The Marble Staircase, by none other than the incomparable and irresistible Elizabeth Fair.
[pause for suitable shrieks and exclamations]
|The envelope in which the manuscript|
was discovered by Fair's heirs
It's just oh so lovely. Shall I say just a bit about the plot? Twist my arm.
In the mid-1950s, Charlotte Moley, a widow who has long been a bit browbeaten by her grown daughter and very traditional mother ("Charlotte could be likened to grit in their smooth-running lives"), receives an unexpected inheritance from an old friend with whom she once spent idyllic holidays in Italy. The larger-than-life Mrs. Gamalion leaves her a house in the village of Nything (based, almost certainly, on Lytham in Lancashire, where the Fair family sometimes spent holidays), a bit the worse for wear but sufficient to awaken fantasies in Charlotte of leaving her old life behind and making a fresh start. As she explores the village and the house containing Mrs. Gamalion's belongings, memories of their times in Italy return...
I don't want to say too much, so I will simply add that when I described it to Rupert at Dean Street Press, in what was undoubtedly an annoyingly giddy, hyperventilating sort of email, I said it was like All Passion Spent crossed with The Enchanted April and filtered through the sensibility of Penelope Lively.
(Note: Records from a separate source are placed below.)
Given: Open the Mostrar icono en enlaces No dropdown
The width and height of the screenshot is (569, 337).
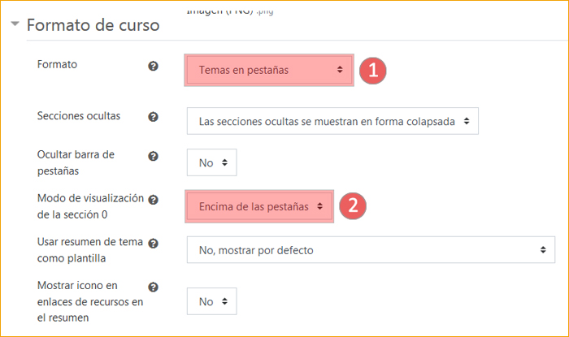Looking at the screenshot, I should point(211,301).
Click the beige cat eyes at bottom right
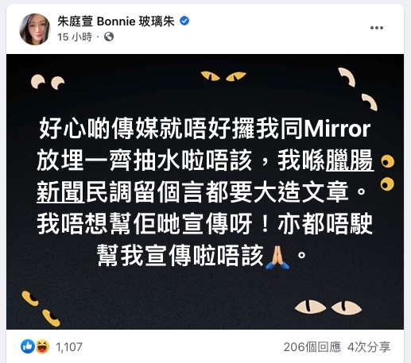This screenshot has width=411, height=363. pos(328,307)
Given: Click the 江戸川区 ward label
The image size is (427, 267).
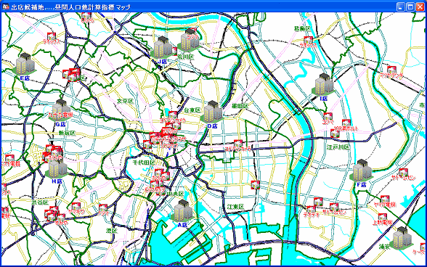Looking at the screenshot, I should [338, 147].
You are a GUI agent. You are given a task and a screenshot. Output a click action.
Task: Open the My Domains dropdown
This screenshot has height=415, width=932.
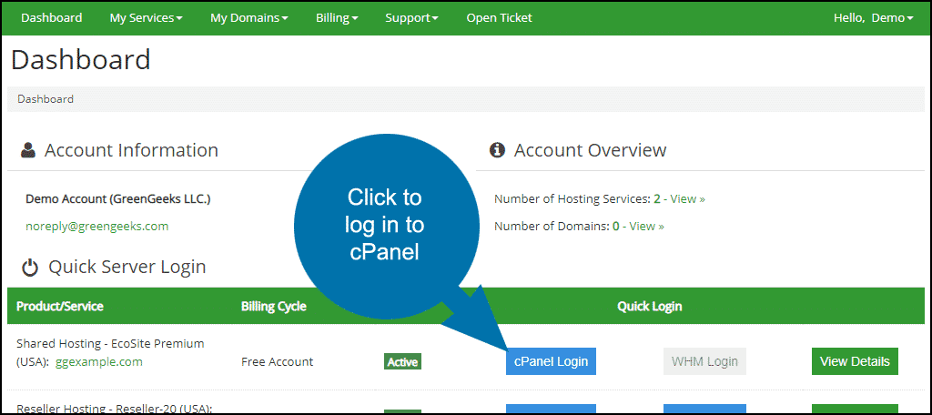click(248, 18)
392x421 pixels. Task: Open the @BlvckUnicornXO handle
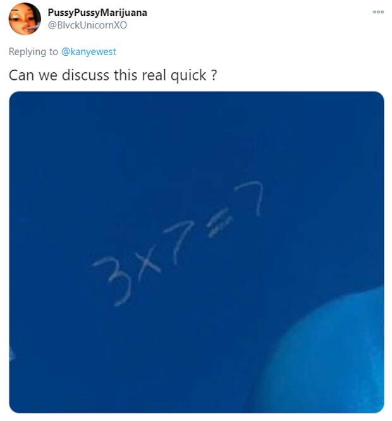point(87,25)
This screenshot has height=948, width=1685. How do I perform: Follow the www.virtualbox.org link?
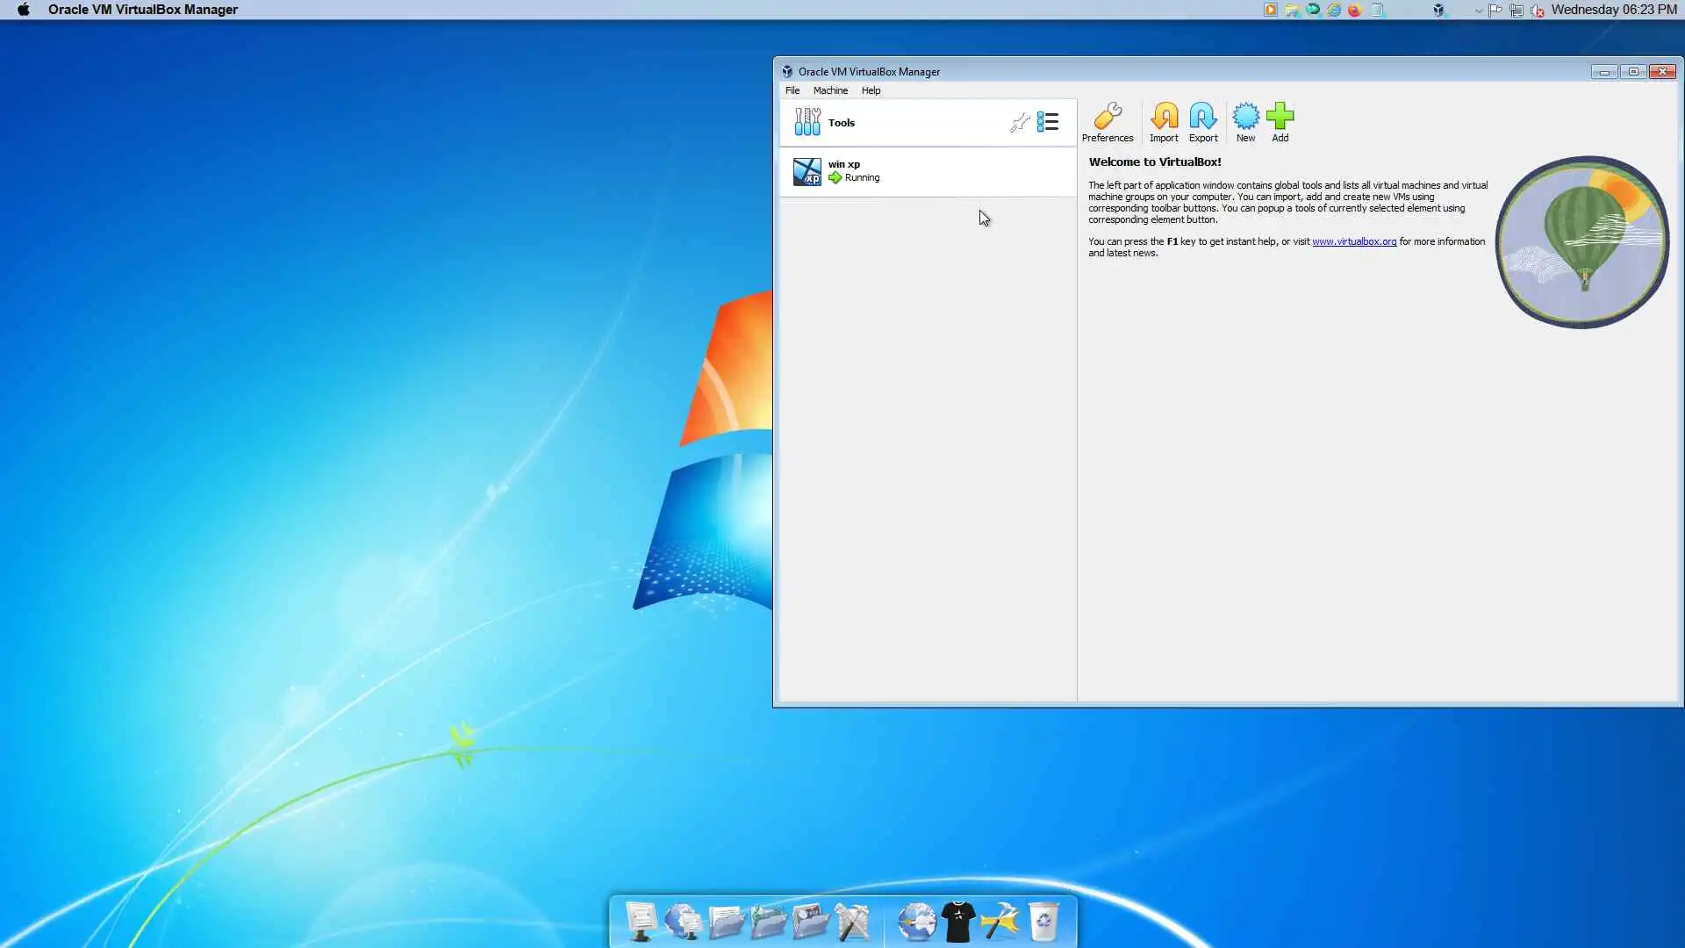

You may, of course, describe it in your own way, and happily you will have the chance to do just that before too long, as we have bumped another planned title out of the way in order to release The Marble Staircase with our summer 2022 batch of titles (exact release date coming soon, along with announcements of our other summer titles, for which lingering contract revisions are flying back and forth as you read these words).
|The opening paragraph of The Marble Staircase|
To add to this title's fascination, while first assumptions might be that The Marble Staircase was Fair's final novel, perhaps rejected by her publisher as times changed, snippets from Fair's diaries which were shared with me by her heirs suggest a more complex story. She mentions working on the novel (perhaps initially titled The Italian Legacy and, later, The Beautiful View) at least as early as January 1958, not long after the appearance of her fifth novel, A Winter Away, and more than two years before her final published novel, The Mingham Air, appeared. The longer-than-usual gap between the publications of Winter and Mingham may well suggest that Fair was initially at work on Staircase but that she was experimenting with different structures and alternative ways of telling her story.
Staircase is, structurally, a more complex novel than Fair's other work, with its shifts from the present time in Nything to Charlotte's shimmering recollections of the Italy of 25 years earlier. Fair's diary suggests that she initially planned to devote the first part of the novel to Charlotte's and Mrs. Gamalaion's time in Italy, and the latter part to Charlotte's present attempts at a new life, but she decided later that the two sections should be interwoven and allowed to resonate more fully with each other. A more challenging project, no doubt, and one that must have required considerable work and planning.
We have no evidence that Fair ever submitted The Marble Staircase to her publisher. Perhaps she remained unsatisfied with it, or planned to return to it for further revisions. Perhaps she felt it was taking too long and put it aside to write The Mingham Air. However, the manuscript we have is certainly complete, and however extensive the reworking and revising she had done, this is clearly a more or less final edit, with only minimal handwritten corrections of small errors. I'm obviously a bit biased, but if she did have lingering doubts about the success of her experiments, I can't imagine that many readers will share them.